Despite our server's admonition that the portions are not petite, we ordered with abandon, calling out many of the same must-haves. Our appetites were less at risk than the table, which quickly overflowed with savory meat, seafood and sauces. Actually, one sauce made an appearance in two dishes, performing dual roles with equal alacrity: a Romesco sauce for meatballs and a garlic-herb chimichurri for filet on toast. The thick puree of red peppers, tomatoes, herbs and olive oil had a rich flavor that belied its brief ingredient list and worked well with both the simple, tender steak on toast points and the dense, herbed pork studded with pine nuts.

Indulging in another toast-based plate, Jason tried the wild mushroom crostini, topped with dark, richly flavored mushrooms mixed with savory strips of prosciutto and creamy blue cheese. The blue cheese was too scant to provide much of its trademark pungency, but the overall effect was a delicious example of mushrooms boldly taking center stage the way meat normally does.

Nothing sounded more classically Spanish than sizzling chorizo with peppers in sherry. Alas, the promise exceeded the delivery: There was no sizzle to be heard -- or tasted, for that matter. In this town that takes its sausage so seriously, this dish's preparation failed to set it apart.

The Spanish tortilla, similar to a frittata, was a skillet-sized round of firm, fluffy egg containing slivers of potato and snippets of herbs. A little more salt was all it needed to become a satisfying vegetarian course. Shrimp with spicy chili and beer featured succulent shellfish in a light but rich broth, infused with lots of garlic but balanced with a complex commingling of herbal flavors, plus the hoppiness of the beer.

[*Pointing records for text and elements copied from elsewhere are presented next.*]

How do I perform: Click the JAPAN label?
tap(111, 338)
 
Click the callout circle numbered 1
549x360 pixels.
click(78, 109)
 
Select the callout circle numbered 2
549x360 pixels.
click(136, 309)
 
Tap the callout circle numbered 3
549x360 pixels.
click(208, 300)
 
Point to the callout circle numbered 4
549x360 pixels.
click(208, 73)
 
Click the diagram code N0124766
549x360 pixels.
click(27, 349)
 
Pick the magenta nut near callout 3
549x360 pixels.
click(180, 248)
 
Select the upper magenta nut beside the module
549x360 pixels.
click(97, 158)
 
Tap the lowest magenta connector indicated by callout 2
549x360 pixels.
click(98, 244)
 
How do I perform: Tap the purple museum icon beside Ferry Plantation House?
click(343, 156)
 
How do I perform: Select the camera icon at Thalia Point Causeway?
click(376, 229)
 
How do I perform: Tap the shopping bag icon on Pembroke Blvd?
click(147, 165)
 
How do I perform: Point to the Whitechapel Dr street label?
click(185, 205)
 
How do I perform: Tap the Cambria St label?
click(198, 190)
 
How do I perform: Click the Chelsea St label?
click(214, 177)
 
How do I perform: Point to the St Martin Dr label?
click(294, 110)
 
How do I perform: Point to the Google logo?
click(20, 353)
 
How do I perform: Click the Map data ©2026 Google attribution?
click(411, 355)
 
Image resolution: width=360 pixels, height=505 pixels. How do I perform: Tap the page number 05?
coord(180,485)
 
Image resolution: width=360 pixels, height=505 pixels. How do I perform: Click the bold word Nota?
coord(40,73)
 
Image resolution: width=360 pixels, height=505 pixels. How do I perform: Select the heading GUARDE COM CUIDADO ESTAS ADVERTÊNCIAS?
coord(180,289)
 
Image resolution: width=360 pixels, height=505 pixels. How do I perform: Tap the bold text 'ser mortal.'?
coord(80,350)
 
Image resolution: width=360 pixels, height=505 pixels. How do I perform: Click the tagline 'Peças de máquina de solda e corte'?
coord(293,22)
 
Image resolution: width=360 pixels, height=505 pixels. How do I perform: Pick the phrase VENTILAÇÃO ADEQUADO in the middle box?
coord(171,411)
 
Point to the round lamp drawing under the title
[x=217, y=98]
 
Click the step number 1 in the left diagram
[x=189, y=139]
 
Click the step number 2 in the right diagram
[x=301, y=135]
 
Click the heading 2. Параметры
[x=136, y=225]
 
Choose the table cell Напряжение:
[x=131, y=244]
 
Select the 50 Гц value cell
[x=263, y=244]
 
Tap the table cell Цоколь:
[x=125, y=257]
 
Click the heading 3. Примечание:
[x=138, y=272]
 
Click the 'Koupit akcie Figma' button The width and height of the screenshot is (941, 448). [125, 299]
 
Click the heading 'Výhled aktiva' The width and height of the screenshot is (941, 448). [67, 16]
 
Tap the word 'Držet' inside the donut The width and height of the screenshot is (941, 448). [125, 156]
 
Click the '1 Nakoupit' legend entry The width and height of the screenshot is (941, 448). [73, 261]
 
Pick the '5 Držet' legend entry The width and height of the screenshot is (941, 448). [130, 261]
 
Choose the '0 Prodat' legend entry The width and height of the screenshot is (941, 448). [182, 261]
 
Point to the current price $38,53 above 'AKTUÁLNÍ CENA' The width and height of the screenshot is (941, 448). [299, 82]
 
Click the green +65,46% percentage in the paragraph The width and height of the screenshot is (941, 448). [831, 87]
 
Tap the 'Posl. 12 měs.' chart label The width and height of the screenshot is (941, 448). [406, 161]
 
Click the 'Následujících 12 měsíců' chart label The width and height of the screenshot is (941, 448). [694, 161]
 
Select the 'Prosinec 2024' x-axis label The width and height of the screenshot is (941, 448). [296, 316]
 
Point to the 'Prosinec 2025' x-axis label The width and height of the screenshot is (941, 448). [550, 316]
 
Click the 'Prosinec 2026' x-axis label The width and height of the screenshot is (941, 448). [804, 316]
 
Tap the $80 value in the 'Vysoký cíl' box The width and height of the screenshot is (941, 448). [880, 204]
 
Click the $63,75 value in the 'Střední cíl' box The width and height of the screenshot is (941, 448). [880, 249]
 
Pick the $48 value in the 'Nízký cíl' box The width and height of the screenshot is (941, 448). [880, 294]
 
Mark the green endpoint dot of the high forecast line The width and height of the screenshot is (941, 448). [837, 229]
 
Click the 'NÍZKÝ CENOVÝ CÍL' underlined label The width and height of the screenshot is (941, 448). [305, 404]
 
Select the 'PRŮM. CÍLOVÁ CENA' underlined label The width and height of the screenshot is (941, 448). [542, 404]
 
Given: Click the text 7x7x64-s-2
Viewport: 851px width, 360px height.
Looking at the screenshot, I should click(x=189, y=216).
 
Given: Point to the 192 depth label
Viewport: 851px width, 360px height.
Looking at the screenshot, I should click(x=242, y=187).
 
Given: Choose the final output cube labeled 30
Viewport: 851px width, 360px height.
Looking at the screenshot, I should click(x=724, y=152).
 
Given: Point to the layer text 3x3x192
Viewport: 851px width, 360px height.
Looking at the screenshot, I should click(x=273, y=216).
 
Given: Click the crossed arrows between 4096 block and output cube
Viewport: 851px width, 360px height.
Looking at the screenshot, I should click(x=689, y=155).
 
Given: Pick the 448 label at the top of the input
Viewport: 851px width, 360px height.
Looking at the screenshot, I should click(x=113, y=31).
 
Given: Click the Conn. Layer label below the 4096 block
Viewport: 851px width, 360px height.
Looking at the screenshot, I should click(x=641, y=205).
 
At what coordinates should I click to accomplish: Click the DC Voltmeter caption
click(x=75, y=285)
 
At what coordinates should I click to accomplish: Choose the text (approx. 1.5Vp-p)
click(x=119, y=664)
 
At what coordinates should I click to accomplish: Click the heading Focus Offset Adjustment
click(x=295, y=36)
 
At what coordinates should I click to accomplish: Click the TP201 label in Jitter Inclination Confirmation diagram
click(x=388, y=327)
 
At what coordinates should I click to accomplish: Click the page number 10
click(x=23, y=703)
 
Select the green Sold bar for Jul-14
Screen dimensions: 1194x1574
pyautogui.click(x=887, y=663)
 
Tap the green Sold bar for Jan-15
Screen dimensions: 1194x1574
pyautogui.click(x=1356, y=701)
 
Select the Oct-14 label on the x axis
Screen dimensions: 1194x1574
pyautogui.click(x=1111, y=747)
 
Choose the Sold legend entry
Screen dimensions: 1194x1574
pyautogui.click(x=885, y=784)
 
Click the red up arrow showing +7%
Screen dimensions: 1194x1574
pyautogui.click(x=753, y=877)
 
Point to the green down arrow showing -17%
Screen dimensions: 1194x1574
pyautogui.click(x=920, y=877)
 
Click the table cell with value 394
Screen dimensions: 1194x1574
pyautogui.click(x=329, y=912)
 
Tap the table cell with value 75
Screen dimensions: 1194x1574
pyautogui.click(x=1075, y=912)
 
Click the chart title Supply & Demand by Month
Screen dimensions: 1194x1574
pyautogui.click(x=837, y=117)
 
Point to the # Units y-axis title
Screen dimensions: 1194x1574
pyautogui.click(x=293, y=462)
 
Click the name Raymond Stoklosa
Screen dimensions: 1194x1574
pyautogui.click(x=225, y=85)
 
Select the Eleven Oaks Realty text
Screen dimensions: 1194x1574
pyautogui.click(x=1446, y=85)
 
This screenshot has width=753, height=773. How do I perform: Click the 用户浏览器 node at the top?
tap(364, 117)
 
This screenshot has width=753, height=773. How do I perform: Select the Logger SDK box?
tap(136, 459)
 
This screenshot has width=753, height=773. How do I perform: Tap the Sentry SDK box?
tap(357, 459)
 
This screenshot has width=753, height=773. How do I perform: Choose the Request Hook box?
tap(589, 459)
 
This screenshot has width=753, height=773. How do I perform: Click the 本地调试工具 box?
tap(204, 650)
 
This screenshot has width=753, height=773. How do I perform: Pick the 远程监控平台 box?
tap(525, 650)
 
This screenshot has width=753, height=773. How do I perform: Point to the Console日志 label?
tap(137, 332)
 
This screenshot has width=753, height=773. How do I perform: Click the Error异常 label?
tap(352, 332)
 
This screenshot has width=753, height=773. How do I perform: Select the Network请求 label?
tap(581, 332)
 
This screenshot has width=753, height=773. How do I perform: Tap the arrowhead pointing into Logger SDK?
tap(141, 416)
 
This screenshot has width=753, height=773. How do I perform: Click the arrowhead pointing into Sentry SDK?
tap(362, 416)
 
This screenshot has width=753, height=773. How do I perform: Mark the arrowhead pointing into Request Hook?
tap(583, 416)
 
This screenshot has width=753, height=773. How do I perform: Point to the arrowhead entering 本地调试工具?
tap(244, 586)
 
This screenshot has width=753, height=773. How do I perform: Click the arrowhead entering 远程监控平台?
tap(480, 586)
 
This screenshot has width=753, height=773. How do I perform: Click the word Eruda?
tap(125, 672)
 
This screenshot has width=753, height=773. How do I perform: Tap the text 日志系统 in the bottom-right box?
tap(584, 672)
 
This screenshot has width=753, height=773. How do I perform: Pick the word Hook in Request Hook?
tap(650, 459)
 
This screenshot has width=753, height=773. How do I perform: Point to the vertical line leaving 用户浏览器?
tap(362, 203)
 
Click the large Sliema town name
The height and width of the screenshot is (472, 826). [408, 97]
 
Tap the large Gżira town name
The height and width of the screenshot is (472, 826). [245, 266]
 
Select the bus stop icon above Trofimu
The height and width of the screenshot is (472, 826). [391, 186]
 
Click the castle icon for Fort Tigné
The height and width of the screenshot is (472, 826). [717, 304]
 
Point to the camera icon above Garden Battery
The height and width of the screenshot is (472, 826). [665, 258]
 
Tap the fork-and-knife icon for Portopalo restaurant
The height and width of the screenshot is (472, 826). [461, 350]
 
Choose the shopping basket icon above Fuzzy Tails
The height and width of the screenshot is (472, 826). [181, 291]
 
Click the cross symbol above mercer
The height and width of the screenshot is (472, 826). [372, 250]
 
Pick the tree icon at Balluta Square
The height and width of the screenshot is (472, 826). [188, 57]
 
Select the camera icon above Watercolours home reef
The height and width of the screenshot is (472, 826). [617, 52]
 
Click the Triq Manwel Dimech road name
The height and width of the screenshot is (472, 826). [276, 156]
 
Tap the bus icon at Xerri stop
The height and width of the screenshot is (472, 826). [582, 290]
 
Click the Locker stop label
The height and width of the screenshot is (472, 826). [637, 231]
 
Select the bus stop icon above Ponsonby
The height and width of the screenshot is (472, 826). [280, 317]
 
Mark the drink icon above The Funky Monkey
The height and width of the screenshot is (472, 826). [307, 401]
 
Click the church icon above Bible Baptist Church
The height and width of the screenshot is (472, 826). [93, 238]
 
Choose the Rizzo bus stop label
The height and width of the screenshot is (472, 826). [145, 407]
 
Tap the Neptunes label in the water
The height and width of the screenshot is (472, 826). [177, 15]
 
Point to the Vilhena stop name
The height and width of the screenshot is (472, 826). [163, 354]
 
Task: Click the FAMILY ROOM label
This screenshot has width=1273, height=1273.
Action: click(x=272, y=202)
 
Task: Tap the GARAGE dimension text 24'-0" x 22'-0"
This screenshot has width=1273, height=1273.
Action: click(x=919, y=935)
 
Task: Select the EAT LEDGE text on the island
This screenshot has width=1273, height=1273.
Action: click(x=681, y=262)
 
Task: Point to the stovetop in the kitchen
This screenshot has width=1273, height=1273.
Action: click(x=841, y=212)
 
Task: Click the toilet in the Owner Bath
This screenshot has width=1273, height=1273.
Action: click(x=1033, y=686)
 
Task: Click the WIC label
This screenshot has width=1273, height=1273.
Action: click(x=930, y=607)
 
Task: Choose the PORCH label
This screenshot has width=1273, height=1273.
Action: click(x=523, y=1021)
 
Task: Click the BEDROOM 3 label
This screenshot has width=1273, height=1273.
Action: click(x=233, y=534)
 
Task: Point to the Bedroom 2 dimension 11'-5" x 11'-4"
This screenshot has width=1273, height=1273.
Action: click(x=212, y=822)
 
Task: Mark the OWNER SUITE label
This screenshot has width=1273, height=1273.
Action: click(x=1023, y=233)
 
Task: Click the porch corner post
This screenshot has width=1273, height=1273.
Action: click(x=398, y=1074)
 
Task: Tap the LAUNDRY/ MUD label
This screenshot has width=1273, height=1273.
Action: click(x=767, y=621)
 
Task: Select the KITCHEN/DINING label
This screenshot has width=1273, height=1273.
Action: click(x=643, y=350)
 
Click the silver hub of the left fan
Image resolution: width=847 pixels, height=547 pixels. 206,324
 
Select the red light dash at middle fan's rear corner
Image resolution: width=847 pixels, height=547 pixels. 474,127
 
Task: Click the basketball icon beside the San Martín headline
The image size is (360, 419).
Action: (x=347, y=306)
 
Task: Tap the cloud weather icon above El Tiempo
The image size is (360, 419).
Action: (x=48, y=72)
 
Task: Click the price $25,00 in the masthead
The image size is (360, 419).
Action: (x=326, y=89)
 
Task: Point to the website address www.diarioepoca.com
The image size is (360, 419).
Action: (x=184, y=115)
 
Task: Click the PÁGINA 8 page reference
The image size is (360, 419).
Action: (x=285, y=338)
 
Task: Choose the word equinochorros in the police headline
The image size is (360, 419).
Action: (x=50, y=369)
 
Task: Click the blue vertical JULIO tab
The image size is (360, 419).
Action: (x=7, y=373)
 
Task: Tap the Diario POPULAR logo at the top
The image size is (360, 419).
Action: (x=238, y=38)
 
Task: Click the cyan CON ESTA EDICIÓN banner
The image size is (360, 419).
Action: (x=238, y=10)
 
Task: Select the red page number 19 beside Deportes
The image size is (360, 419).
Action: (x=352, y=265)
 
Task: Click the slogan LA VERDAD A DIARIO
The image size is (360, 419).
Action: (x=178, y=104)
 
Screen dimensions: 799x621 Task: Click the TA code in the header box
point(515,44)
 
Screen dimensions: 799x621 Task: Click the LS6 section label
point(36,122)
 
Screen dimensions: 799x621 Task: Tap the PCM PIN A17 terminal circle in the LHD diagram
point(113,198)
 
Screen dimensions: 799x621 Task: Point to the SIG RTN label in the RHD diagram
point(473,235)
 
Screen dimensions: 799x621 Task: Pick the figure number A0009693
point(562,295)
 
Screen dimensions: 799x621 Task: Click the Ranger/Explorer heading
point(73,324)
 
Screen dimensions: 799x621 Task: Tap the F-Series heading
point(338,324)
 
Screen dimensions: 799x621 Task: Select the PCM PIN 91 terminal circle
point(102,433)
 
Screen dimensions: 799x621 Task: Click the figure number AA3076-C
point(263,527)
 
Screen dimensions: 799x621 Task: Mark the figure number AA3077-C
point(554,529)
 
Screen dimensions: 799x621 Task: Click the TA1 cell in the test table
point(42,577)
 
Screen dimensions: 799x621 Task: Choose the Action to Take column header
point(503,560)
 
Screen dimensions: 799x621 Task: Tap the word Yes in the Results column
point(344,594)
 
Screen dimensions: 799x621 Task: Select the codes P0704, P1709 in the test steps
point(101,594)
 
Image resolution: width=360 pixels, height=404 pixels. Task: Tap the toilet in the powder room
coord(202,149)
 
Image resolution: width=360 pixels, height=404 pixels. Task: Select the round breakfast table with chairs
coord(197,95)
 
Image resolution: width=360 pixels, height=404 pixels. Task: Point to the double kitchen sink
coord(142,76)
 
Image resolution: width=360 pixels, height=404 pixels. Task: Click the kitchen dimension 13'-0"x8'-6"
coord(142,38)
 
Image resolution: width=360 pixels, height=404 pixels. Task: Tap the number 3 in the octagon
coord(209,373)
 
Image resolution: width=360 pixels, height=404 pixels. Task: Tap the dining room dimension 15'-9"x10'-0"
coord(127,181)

While it features tapas, Tasca Navarre currently offers several alternatives: paella, that archetypal Spanish seafood-and-rice stew; pasta; wraps, salads and soups. In March, this menu is scheduled for a revision in which some seasonal items will be added and some entrees removed. In the meantime, we could not resist trying the corn chowder with lobster and bacon. Some of the corn was chopped, but none was pureed, resulting in a rustic soup we could have eaten with a fork. The bacon was a deliciously smoky, crisp counterpoint to the corn's toothsome kernels, and the rich, briny lobster was a surprisingly apt addition. We hope this substantial, almost decadent soup survives the cut when the new menu is written.

The dessert list was brief: flan, chocolate cake and cheesecake. The kitchen was out of the first and most Spanish of these, so we opted for cheesecake. Jason, raised on the products of New York City bakeries, is the connoisseur here, and he pronounced Tasca Navarre's cake to be excellent: creamy, sweet and dense without being dry.

In all, we were pleased with our experience at Tasca Navarre. Though it was not quite the tapas Español of our dreams, the reality is more true to its origins than any other yet on offer in Pittsburgh.